Когда Реба выросла и принялась кочевать из одной постели в другую, сделав передышку только для того, чтобы родить дитя, Агарь, Пилат решила, что в их жизни пора бы кое-что изменить. Не из-за Ребы, которая была вполне довольна их жизнью, а из-за внучки. Агарь оказалась чистюлей. Уже двух лет от роду она терпеть не могла безалаберщину и грязь. А в три года нрав ее явно отличался тщеславием и даже намечалась спесь. Ей очень нравились красивые платья. Пилат и Реба удивлялись ее просьбам, но им приятно было их исполнять. Они избаловали ее, а она в награду за потворство усердно старалась скрывать, что стесняется такой бабушки и мамы.

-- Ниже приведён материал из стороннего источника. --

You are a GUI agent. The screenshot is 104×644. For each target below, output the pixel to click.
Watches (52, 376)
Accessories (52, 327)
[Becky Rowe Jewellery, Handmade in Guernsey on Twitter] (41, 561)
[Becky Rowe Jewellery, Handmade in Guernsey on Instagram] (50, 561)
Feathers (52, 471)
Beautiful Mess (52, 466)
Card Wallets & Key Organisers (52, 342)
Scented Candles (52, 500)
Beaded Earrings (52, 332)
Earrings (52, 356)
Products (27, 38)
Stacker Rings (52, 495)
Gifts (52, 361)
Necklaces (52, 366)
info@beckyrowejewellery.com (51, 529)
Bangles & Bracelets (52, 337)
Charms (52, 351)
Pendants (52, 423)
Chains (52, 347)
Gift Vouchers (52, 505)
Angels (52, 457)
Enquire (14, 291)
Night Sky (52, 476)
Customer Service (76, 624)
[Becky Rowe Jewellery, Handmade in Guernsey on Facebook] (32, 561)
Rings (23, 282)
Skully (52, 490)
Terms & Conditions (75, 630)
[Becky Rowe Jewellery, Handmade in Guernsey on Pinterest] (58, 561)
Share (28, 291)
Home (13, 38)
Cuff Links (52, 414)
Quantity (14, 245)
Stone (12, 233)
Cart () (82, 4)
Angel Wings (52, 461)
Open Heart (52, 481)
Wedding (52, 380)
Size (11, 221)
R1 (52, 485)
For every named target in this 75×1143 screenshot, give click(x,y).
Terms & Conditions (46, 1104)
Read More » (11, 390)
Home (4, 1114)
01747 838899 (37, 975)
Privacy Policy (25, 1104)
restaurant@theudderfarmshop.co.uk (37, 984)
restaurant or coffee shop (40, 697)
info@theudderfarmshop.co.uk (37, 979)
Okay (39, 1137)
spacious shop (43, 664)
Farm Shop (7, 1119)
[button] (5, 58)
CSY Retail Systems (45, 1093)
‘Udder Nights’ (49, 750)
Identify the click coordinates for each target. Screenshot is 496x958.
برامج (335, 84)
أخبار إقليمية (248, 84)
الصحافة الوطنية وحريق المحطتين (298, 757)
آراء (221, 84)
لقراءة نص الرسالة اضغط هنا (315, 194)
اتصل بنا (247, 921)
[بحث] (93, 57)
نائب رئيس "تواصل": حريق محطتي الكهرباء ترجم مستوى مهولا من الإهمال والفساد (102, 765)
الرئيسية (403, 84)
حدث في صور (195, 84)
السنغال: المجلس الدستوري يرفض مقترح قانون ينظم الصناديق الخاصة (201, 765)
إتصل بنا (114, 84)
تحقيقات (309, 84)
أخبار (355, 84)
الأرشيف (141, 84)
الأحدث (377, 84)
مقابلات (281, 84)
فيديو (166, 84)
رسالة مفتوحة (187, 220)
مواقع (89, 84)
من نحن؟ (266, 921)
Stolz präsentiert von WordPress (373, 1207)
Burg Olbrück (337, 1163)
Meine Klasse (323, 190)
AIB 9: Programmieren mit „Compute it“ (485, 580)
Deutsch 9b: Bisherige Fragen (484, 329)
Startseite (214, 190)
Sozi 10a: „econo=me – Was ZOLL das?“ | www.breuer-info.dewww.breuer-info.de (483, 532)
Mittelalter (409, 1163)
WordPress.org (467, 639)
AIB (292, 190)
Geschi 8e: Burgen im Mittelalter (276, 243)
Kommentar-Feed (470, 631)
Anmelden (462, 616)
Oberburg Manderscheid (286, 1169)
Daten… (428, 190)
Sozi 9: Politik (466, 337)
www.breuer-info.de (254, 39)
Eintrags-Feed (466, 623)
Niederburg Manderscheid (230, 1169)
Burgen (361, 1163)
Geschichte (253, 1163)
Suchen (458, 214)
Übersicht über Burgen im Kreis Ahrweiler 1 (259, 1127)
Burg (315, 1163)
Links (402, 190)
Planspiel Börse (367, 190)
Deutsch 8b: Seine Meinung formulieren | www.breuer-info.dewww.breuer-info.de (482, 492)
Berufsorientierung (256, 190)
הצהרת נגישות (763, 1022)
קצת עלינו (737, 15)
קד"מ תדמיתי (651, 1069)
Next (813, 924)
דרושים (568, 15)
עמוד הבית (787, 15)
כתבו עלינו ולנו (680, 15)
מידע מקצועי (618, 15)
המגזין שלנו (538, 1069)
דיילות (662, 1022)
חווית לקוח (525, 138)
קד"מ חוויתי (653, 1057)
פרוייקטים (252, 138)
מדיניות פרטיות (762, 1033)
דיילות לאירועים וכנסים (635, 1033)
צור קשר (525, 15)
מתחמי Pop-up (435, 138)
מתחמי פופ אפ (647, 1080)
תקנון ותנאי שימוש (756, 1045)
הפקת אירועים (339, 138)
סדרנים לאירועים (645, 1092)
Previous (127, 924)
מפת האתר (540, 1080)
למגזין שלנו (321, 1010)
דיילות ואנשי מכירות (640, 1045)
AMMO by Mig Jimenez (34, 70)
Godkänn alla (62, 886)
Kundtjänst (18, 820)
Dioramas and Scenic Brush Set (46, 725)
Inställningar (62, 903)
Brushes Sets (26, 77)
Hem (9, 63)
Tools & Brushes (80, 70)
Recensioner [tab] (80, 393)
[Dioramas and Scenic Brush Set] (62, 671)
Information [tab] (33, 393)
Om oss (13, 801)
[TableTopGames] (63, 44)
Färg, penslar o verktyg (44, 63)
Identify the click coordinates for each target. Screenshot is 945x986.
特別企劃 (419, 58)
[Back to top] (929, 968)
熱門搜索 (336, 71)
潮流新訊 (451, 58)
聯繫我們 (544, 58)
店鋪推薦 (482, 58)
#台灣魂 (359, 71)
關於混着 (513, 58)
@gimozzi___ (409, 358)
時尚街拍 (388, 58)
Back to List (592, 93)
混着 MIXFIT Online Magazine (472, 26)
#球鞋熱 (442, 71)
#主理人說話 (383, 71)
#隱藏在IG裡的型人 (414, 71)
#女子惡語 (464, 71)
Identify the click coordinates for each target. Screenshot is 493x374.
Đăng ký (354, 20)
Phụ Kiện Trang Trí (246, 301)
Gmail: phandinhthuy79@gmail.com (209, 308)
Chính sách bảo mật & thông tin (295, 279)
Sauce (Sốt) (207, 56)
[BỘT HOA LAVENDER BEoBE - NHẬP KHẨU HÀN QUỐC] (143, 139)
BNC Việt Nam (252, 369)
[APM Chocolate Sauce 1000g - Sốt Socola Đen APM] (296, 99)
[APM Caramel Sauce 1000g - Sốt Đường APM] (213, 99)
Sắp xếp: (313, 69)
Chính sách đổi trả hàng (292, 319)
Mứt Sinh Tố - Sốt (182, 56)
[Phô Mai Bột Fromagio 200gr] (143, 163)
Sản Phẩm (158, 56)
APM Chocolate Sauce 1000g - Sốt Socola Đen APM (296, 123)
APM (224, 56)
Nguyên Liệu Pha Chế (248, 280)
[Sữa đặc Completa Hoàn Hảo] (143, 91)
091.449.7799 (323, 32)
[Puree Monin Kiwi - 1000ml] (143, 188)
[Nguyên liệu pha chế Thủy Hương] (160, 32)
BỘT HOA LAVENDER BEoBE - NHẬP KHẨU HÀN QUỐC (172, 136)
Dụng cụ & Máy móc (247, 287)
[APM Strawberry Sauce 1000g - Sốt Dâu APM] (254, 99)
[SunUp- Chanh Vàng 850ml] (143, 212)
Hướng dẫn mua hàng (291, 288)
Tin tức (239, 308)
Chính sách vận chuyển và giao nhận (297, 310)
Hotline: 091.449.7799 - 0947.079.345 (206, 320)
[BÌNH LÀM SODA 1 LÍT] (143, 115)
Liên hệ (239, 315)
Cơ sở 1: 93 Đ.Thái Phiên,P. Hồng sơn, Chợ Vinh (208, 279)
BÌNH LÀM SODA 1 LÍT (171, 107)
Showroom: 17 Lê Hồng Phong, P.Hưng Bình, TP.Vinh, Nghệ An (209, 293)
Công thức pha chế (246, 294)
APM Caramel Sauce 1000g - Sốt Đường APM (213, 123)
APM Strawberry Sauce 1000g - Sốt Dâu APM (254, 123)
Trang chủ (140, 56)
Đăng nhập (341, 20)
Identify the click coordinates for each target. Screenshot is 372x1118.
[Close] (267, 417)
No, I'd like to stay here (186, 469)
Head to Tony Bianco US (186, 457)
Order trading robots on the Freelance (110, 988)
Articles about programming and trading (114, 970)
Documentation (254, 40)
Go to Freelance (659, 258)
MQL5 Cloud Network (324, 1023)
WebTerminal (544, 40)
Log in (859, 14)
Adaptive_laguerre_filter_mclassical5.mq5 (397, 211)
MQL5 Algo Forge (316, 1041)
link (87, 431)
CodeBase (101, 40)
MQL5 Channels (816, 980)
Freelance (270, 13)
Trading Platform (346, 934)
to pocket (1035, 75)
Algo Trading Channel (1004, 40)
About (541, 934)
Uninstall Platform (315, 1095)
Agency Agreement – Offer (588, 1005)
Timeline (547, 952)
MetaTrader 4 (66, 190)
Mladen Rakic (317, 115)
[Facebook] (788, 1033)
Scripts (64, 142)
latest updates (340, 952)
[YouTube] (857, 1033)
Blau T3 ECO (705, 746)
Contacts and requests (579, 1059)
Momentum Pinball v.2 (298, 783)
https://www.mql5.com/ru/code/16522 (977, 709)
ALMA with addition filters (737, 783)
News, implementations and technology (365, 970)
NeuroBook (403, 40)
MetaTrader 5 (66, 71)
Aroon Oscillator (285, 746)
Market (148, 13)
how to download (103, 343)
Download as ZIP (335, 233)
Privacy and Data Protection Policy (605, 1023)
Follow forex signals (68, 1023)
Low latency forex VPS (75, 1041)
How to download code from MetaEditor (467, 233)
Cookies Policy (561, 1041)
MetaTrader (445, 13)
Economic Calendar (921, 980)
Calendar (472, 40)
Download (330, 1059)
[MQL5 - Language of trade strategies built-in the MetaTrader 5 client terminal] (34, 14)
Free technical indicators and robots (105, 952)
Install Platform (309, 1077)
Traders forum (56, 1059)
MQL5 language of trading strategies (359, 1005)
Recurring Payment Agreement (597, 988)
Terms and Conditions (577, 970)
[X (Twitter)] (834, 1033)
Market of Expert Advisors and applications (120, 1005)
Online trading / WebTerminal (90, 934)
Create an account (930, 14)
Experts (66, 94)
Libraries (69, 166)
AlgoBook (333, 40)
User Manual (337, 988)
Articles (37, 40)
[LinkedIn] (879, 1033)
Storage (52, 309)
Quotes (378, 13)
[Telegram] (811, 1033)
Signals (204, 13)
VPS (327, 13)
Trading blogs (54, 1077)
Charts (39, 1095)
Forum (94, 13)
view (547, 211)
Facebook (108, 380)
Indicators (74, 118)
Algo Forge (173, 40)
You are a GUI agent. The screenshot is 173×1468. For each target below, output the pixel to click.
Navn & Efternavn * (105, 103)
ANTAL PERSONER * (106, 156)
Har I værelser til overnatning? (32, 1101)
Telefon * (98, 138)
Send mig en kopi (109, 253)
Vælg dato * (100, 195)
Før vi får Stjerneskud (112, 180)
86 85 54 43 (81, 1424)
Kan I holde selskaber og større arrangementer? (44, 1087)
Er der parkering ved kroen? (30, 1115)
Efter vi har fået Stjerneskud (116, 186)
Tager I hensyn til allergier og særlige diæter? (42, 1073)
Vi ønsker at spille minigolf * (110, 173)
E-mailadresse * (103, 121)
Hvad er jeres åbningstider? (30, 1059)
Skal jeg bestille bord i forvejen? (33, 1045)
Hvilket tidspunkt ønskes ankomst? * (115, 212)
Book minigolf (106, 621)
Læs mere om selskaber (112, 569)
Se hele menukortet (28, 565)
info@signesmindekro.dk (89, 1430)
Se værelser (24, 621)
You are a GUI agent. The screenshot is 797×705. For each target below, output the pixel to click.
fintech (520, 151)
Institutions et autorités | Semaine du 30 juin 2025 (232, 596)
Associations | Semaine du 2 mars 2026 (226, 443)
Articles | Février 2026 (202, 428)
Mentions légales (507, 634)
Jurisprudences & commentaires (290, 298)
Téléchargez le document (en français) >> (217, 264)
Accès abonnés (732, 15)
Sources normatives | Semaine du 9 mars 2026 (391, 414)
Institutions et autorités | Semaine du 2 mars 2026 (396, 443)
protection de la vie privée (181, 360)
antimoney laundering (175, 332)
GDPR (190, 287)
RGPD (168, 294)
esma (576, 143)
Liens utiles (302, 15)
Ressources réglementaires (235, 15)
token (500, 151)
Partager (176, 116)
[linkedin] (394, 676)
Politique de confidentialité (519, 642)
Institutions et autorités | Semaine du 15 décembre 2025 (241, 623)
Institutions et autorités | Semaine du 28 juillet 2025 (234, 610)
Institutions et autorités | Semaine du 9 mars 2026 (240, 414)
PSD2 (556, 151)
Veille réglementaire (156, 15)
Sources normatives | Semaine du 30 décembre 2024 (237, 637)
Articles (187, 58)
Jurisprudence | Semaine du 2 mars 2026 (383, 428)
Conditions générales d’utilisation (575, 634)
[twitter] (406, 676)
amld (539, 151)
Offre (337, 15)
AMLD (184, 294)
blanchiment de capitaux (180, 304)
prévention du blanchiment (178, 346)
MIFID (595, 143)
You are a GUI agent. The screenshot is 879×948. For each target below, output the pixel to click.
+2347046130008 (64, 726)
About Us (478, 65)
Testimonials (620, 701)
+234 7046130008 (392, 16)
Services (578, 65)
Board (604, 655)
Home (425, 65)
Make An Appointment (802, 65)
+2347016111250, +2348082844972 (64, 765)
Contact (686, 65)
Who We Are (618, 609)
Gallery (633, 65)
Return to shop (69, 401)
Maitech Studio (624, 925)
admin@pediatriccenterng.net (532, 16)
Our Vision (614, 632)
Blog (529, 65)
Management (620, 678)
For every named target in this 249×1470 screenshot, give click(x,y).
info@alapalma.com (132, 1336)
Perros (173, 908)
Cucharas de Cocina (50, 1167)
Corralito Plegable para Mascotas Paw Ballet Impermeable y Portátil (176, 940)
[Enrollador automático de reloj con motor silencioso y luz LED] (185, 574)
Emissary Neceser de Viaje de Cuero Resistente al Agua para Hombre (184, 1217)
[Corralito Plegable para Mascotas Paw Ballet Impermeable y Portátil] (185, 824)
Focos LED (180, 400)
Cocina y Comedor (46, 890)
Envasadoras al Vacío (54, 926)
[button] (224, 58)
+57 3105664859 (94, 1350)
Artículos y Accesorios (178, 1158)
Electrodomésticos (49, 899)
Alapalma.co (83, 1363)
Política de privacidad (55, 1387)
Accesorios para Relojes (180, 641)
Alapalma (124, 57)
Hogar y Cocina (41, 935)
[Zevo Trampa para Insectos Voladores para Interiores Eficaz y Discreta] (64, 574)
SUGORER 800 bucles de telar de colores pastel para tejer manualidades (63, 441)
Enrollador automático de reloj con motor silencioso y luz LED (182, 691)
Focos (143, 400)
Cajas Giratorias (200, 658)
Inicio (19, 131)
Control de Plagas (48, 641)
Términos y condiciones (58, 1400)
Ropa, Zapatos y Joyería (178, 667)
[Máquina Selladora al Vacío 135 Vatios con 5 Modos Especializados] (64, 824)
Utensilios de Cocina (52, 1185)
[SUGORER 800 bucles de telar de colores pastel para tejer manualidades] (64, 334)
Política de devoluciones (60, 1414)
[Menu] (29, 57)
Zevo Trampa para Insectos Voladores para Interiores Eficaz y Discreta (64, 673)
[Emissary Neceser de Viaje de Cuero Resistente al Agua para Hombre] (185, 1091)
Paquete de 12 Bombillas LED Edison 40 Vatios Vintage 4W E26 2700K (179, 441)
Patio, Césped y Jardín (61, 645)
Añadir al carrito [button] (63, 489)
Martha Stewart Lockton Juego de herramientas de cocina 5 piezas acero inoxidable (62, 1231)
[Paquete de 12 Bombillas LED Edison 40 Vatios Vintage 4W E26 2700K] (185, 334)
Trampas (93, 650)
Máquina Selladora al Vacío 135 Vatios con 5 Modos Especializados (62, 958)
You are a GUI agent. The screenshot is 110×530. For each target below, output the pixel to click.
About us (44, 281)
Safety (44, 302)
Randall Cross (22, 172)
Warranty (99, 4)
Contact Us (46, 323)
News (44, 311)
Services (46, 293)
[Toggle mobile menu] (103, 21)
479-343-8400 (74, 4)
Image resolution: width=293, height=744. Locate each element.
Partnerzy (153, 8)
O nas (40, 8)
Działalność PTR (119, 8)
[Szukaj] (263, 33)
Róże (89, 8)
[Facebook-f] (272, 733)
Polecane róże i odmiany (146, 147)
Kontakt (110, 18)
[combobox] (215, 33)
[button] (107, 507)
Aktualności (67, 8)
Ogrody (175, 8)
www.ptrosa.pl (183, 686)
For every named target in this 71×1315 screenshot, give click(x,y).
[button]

Пилат решила разыскать своего брата, если он еще жив, ведь девочке, Агари, нужна семья, родные, жизнь, вовсе не похожая на ту, какую ей могли предложить они с Ребой, а Мейкон то, насколько она помнит, должно быть, непохож на них. Он, наверное, преуспевающий, солидный и приличный, то есть из тех людей, какими восхищается Агарь. Кроме того, Пилат хотела с ним помириться. Она спросила у отца, где брат, но отец лишь потряс головой и потер ступни. Тогда Пилат впервые в жизни отправилась по собственной воле в полицию, которая направила ее в Красный Крест, а тот направил ее в Армию спасения, а Армия спасения направила ее в «Общество друзей»[13], которое направило ее обратно в Армию спасения, которая известила письменно все свои отделения во всех больших городах от Нью-Йорка до Сент-Луиса и от Детройта до Луизианы и обратилась к ним с просьбой просмотреть телефонные справочники, где Мейкона и в самом деле обнаружил секретарь одного из отделений. Пилат была удивлена успешным результатом, секретарь же отделения — ничуть не удивлен: ведь людей с такой фамилией едва ли так уж много.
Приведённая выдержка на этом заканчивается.